Having watched Yashoda just a few months ago and loving every bit of Samantha Ruth Prabhu’s performance in the film, the expectations for Shaakuntalam only increased. Releasing this Friday, director Gunasekhar narrates the story of Shakuntalam. Based on the play Abhignyana Shakuntalam by Kalidasa, the mythological drama follows the trying life of Shaakuntala (played by Samantha Ruth Prabhu).
The film follows the mythology: Shaakuntala is found in the forest, abandoned by her mother Menaka. A priest takes her under his wings, doubling up as his foster father. However, he is aware that Shaakuntala’s life is filled with misery and pain. She meets King Dushyanta (Dev Mohan) and falls in love with him. Their romance blooms in the forests of the ashram Shaakuntala lives in.
Dushyanta is forced to return to his kingdom while Shaakuntalam waits for her father’s blessings. While she gets the blessings and learns that she is pregnant, Dushyanta is nowhere to be seen. Seasons change, life goes by, and Shaakuntala patiently waits for Dushyanta to return. However, her wait turns difficult when a powerful priest by the name of Durvasa curses her that Dushyanta will not remember her when they reunite. Will Shaakuntala’s misery end? Will they reunite? For those who don’t know how the story ends, I am not going to reveal the twists and turns.

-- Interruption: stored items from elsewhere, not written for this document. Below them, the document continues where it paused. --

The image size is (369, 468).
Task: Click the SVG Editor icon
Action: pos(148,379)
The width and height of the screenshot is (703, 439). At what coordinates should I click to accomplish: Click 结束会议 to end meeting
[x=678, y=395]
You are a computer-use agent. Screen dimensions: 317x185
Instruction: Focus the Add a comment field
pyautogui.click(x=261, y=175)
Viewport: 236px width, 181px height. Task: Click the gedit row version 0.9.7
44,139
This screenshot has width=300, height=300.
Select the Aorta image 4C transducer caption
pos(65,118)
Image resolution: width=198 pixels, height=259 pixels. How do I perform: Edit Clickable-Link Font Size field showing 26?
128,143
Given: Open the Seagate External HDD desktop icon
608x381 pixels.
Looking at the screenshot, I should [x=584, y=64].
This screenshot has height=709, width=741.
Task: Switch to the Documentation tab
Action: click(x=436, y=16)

Shaakuntalam is a story about a woman and her struggles. Unfortunately, the film feels like it’s aimed at children and children only. Gunasekhar, who has experience in subjects of mythology and won the National Film Award for Best Children’s Film for Ramayanam in 1997, knows the subject and also seems to be mesmerised by Shaakuntala but it seems like he is torn between doing justice to the subject but also not making it content-heavy for the children.
The first half is shabbily written and badly edited, resulting in disjointed scenes. While it is a tale about Shaakuntala, Gunasekhar shows Shaakuntala through the eyes of everyone but herself. Although you do see the character dancing through the rich forests in waiting for his king to return, it doesn’t add much depth to the character. Fortunately, the second half makes up for the first half, giving the audience a better grip on the events unfolding. The climax, however, feels a tad bit rushed.

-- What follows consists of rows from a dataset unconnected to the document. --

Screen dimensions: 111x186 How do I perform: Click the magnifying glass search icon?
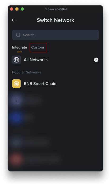point(18,35)
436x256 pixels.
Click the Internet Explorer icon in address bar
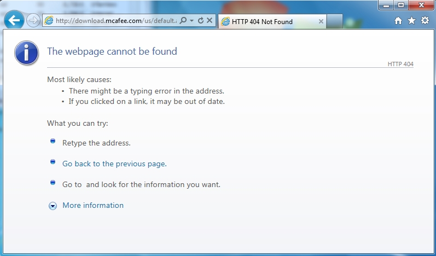pos(49,21)
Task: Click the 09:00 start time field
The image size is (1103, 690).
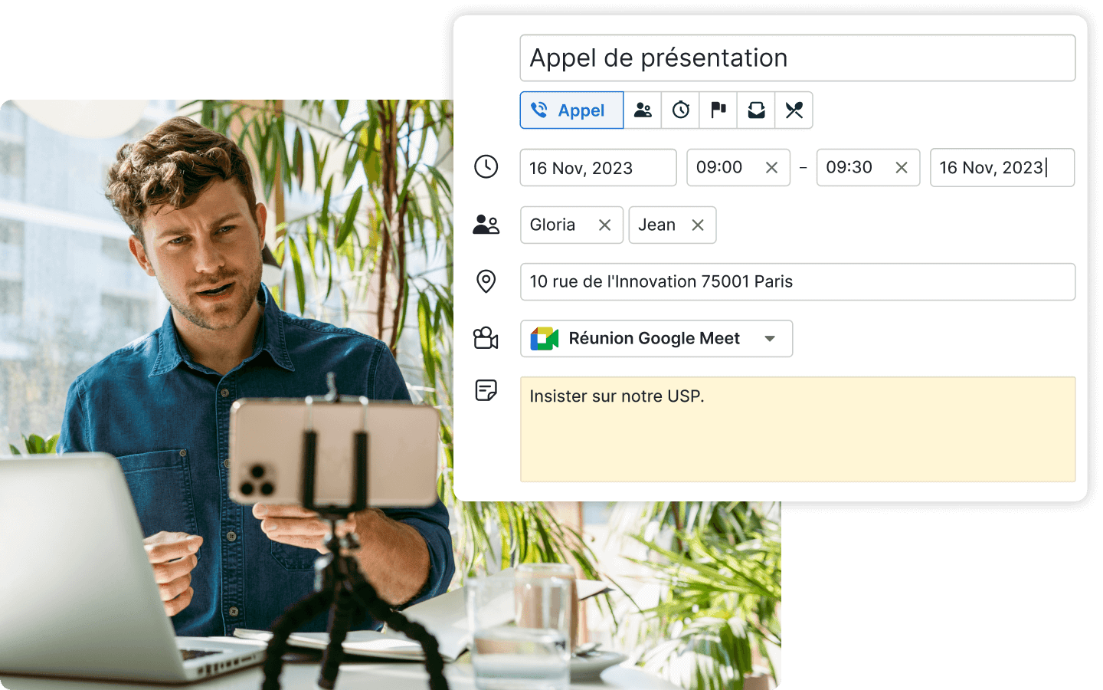Action: coord(720,168)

Two things that failed for me in Shaakuntalam were the dialogues and the VFX. Having watched the film in Hindi, I felt the dialogues were heavily bookish, leaving even people who have followed epics like Ramayana and Mahabharat on television a little confused.
As for my complaints with the VFX, the film tried to go massive with the visuals but it was underwhelming. The film was in 3D but barring two to three scenes, the film did not need a 3D approach. There is a quick battle scene inserted in the second half which appears half-baked and made me realise that despite smaller budgets, BR Chopra portrayed better battle scenes in the 1988 Mahabharat.
Staying on the subject of visuals, there were several continuity errors spotted in the film. In one scene, Samantha is seen barefoot and in the continuing scene, she’s suddenly seen wearing what seems to be a Kolhapuri chappal. Given the grand scale, it doesn’t go unnoticed. In another scene, Samantha’s outfit magically changes from orange to yellow and it is hard to ignore.
On the plus side, Gunasekhar leaves no stone unturned to make the sets grand. Be it the simplistic ashram or the massive palace of Dushyanta, the art designer in the film deserves all applause. Fashion designer Neeta Lulla does a great job of keeping the costumes on par with the theme of the film. Samantha looks gorgeous in every outfit she’s given.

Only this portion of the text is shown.